(Items from a dataset)

=-=-=

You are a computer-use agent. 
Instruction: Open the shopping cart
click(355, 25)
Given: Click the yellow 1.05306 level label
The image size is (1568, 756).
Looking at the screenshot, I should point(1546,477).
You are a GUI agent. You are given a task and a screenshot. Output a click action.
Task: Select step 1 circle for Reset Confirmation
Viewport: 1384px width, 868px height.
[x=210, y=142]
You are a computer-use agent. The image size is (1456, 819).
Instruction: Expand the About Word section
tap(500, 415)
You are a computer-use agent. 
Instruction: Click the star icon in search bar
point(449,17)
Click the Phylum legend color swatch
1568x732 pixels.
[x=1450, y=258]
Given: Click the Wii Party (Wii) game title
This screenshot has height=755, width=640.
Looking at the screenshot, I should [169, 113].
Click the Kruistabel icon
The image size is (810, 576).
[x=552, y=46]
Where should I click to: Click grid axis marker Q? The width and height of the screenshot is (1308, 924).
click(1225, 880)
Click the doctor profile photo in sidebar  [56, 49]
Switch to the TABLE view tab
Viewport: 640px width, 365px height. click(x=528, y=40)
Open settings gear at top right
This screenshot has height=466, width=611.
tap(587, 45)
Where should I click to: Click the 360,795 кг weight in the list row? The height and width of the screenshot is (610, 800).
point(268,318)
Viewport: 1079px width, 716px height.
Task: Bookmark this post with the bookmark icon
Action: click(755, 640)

=-=-=

### What is needed
Please return every line of the records that contains the word "agent".

### Response area
You are a computer-use agent. 
You are a GUI agent. You are given a task and a screenshot. Output a click action.
You are a computer-use agent. The image size is (1456, 819).
You are a computer-use agent. 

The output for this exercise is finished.